Tren ini membalikkan pola musiman (seasonality) yang selama ini cenderung positif. Dalam satu dekade terakhir, IHSG memiliki probabilitas sekitar 80 persen untuk ditutup menguat di Desember, dengan rata-rata kenaikan lebih dari 2 persen.
Kinerja IHSG yang melemah mencerminkan tantangan besar yang dihadapi pasar sepanjang tahun, baik dari tekanan global maupun dinamika domestik.
Sebut saja, penurunan suku bunga bank sentral negara utama, terutama Federal Reserve (The Fed) Amerika Serikat (AS) yang tidak sesuai ekspektasi pasar menyebabkan aliran modal asing keluar dari pasar negara berkembang, termasuk Indonesia.
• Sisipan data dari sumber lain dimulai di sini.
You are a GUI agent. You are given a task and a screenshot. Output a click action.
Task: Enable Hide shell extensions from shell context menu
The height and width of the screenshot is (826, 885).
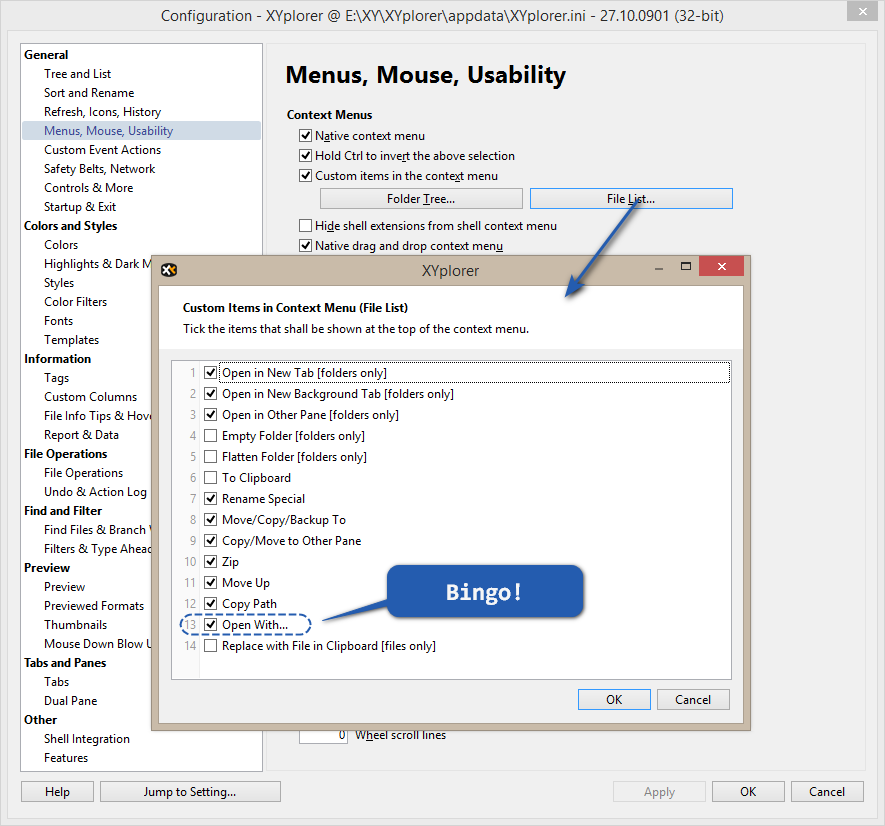(306, 226)
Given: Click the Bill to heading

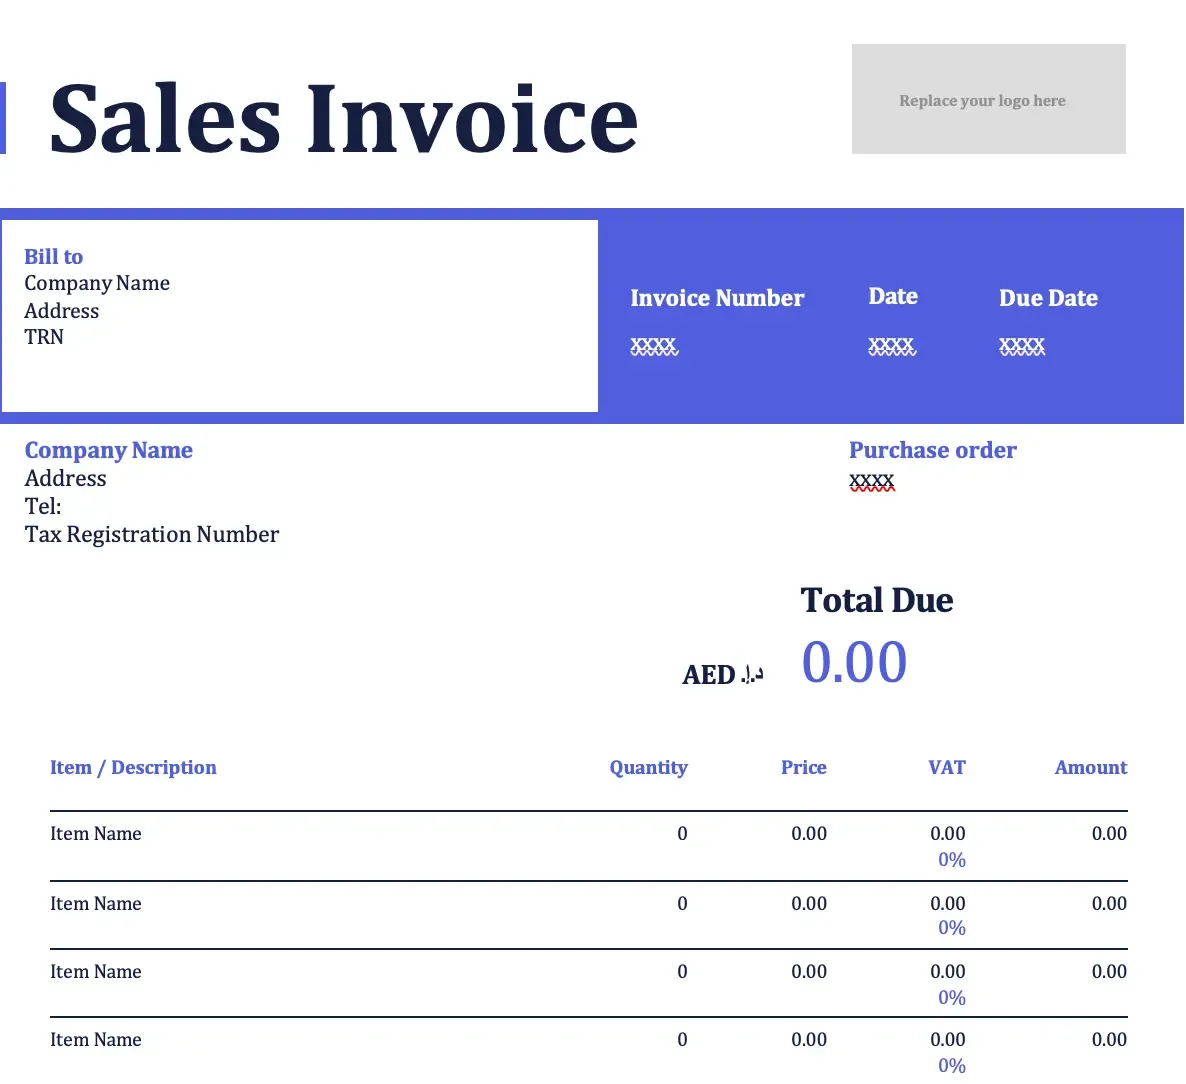Looking at the screenshot, I should tap(53, 256).
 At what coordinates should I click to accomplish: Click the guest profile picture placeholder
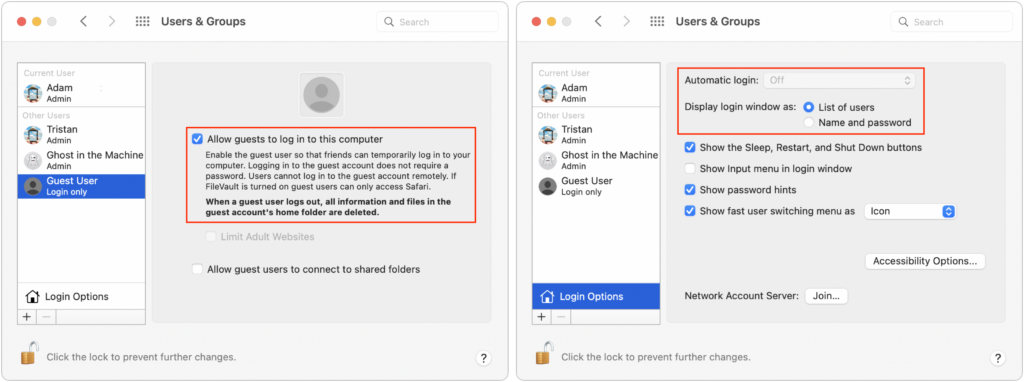point(321,95)
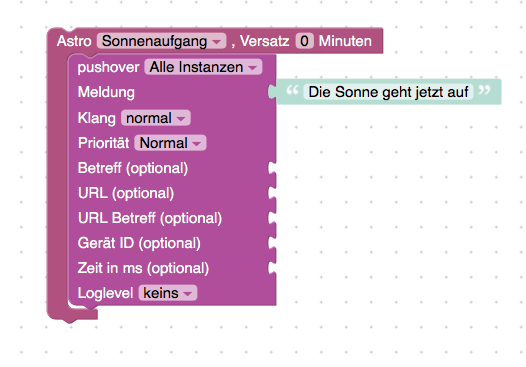Change the Priorität Normal dropdown
526x367 pixels.
click(x=170, y=143)
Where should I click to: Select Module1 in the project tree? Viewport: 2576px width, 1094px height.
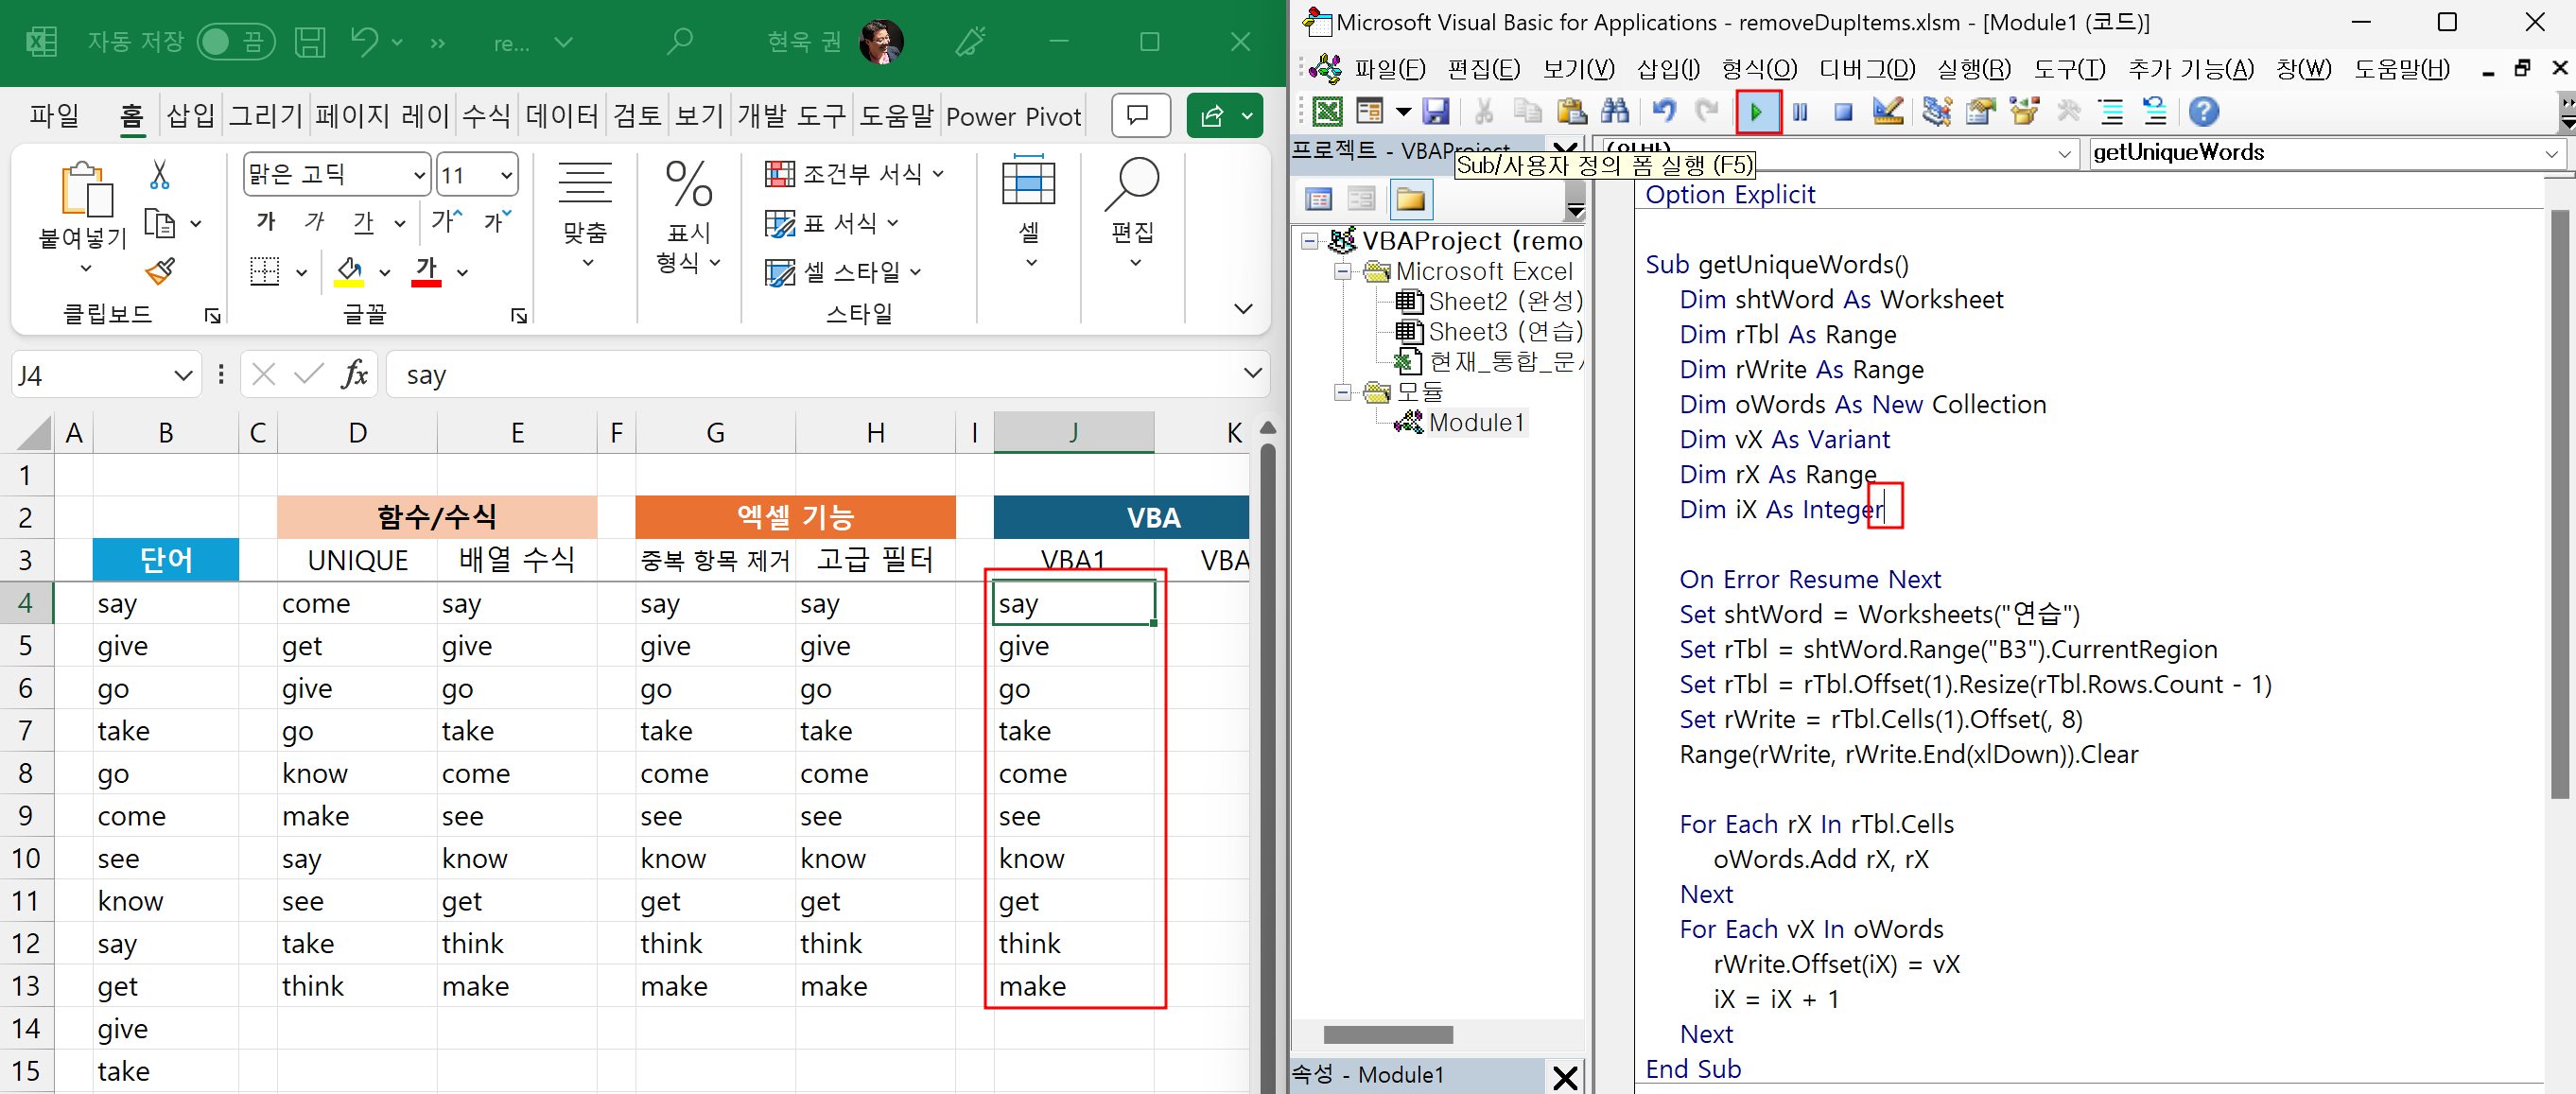[x=1476, y=423]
Kemudian, Indeks dolar AS yang menguat signifikan meningkatkan tekanan pada mata uang negara berkembang, termasuk rupiah, sehingga mempengaruhi stabilitas pasar saham domestik.
Selanjutnya, soal melambatnya ekonomi China. Sebagai mitra dagang utama Indonesia, perlambatan pertumbuhan ekonomi China melemahkan permintaan terhadap komoditas ekspor andalan RI, seperti batu bara dan minyak kelapa sawit.